Search the data for the word "next" and copy out every line that has it.

■ **Data shown**:

"""

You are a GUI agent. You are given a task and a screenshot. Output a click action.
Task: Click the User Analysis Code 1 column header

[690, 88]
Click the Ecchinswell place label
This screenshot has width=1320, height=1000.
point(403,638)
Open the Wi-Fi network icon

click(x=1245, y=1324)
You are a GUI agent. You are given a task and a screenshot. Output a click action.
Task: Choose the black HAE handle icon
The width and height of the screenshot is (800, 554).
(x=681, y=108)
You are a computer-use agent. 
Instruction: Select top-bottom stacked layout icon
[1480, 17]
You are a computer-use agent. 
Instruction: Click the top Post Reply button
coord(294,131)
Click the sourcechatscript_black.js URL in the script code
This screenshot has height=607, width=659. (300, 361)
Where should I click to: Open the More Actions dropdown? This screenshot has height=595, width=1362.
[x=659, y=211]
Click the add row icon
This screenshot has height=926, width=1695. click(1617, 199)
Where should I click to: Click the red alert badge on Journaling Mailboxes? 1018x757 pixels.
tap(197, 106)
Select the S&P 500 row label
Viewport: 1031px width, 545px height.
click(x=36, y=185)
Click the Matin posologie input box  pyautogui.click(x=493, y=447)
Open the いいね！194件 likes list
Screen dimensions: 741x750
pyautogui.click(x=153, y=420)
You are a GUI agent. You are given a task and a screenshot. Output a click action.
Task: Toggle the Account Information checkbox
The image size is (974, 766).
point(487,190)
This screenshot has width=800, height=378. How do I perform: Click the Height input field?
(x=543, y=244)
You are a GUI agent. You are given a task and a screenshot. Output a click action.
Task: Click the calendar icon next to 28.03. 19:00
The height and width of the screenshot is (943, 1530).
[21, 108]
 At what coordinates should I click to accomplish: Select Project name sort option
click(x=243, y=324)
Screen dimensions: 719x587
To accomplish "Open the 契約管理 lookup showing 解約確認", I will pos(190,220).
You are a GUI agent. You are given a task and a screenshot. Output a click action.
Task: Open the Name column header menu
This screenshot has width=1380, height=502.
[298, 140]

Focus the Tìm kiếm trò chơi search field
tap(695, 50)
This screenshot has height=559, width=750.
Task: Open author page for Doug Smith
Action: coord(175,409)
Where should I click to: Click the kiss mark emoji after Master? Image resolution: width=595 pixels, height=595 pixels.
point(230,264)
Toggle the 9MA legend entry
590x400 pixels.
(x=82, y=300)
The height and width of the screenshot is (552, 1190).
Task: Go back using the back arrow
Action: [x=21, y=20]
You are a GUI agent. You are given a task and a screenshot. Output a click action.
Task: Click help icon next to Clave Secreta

"""

■ **Result of this task**:
Task: Click the calendar icon next to 28.03. 19:00
Task: Click help icon next to Clave Secreta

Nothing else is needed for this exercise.